◆ The task
Please put the lines of the listing from the line with "Choose the pistol in weapon slot 2" to the line with "[x=1049, y=30]", both included, into a numbered list. Skip blank lines and leave the pictures out.

◆ Material to process
^^^^^^^^^^^^^^^^
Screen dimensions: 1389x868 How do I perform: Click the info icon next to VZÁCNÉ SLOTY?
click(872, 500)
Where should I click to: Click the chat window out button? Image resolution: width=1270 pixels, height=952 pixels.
^^^^^^^^^^^^^^^^
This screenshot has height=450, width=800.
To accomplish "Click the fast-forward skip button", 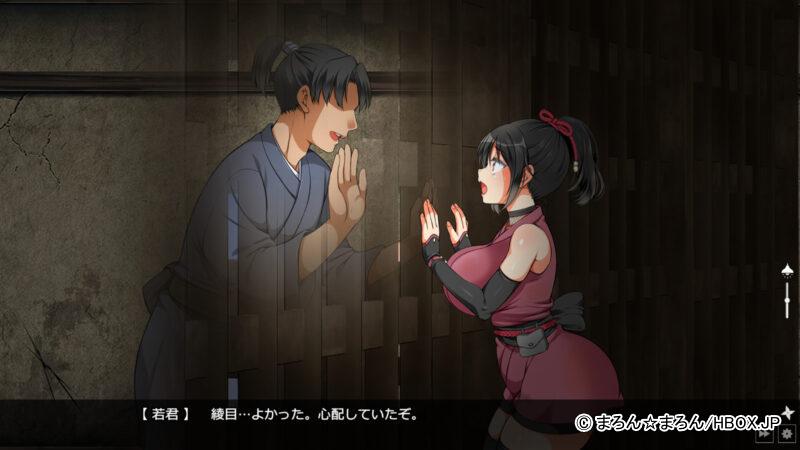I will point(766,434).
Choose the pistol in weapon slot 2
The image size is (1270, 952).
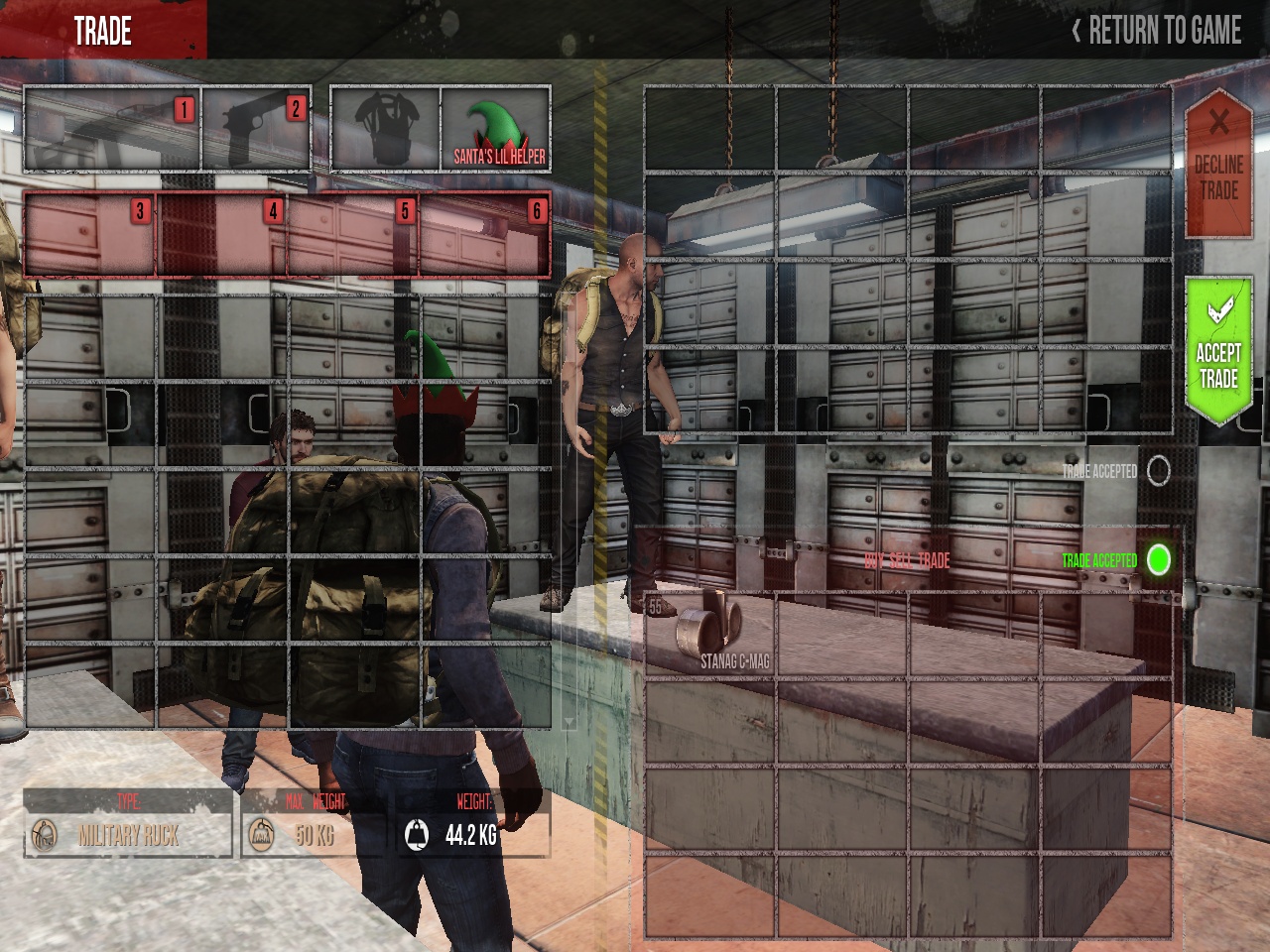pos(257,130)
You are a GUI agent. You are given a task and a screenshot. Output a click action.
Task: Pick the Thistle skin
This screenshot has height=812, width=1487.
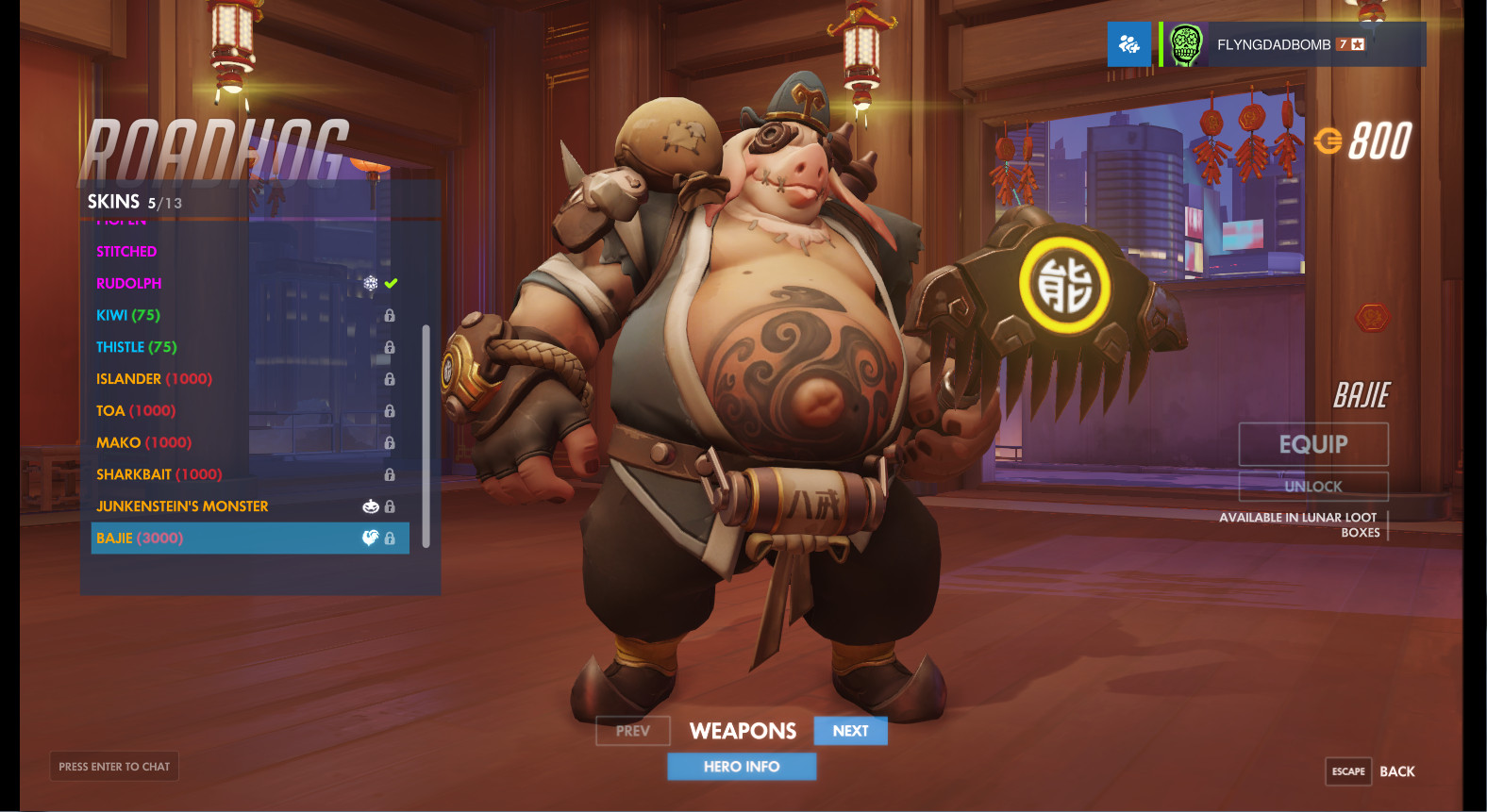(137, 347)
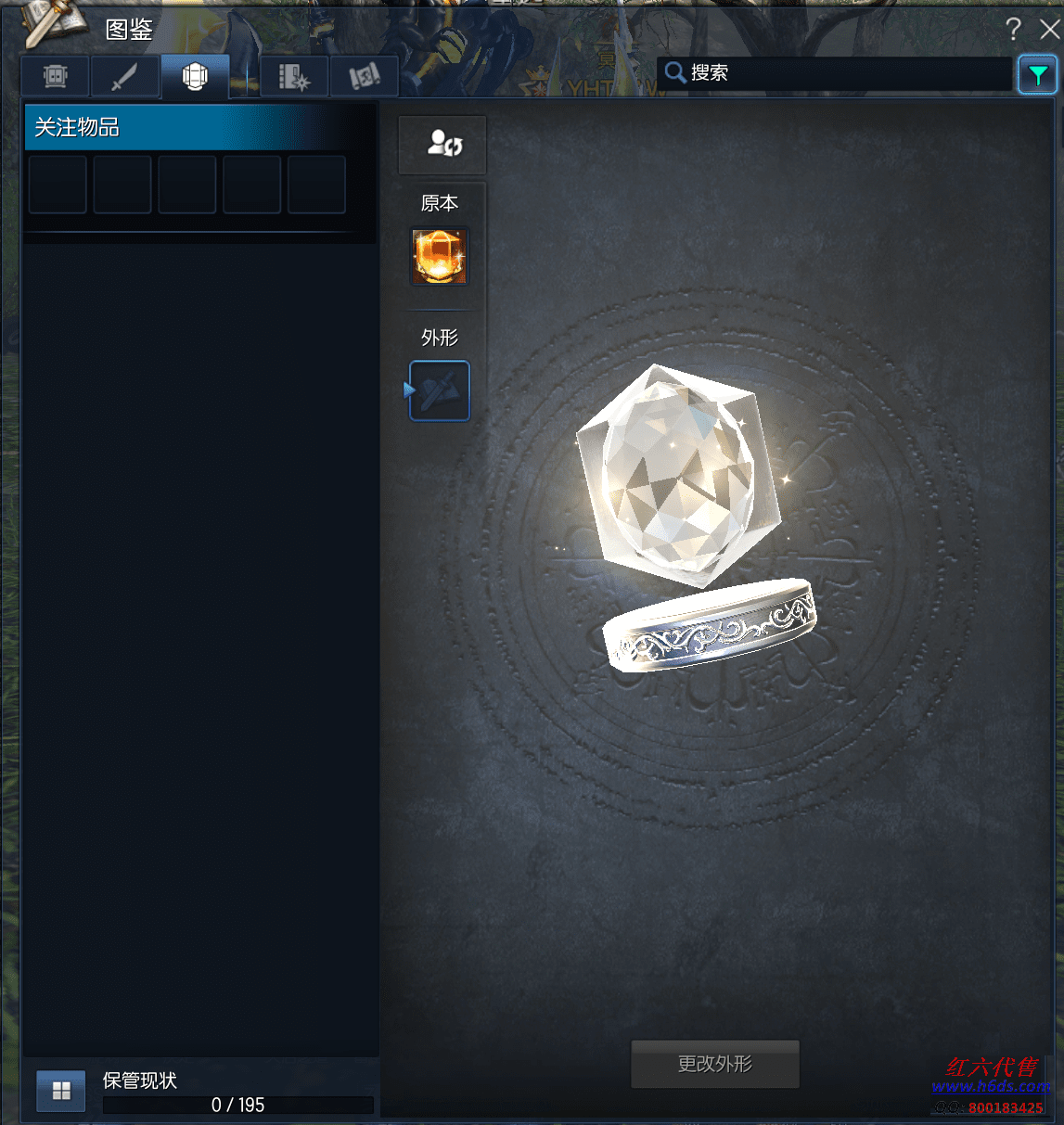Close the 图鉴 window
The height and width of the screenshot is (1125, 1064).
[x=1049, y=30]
^^^^^^^^^^^^^^^^
◆ Written solution
1. Choose the pistol in weapon slot 2
2. The image size is (1270, 952).
3. pos(257,130)
4. You are a GUI agent. You are given a task and a screenshot. Output a click action.
5. Task: Pick the Thistle skin
6. This screenshot has height=812, width=1487.
7. (137, 347)
8. Close the 图鉴 window
9. The height and width of the screenshot is (1125, 1064).
10. [x=1049, y=30]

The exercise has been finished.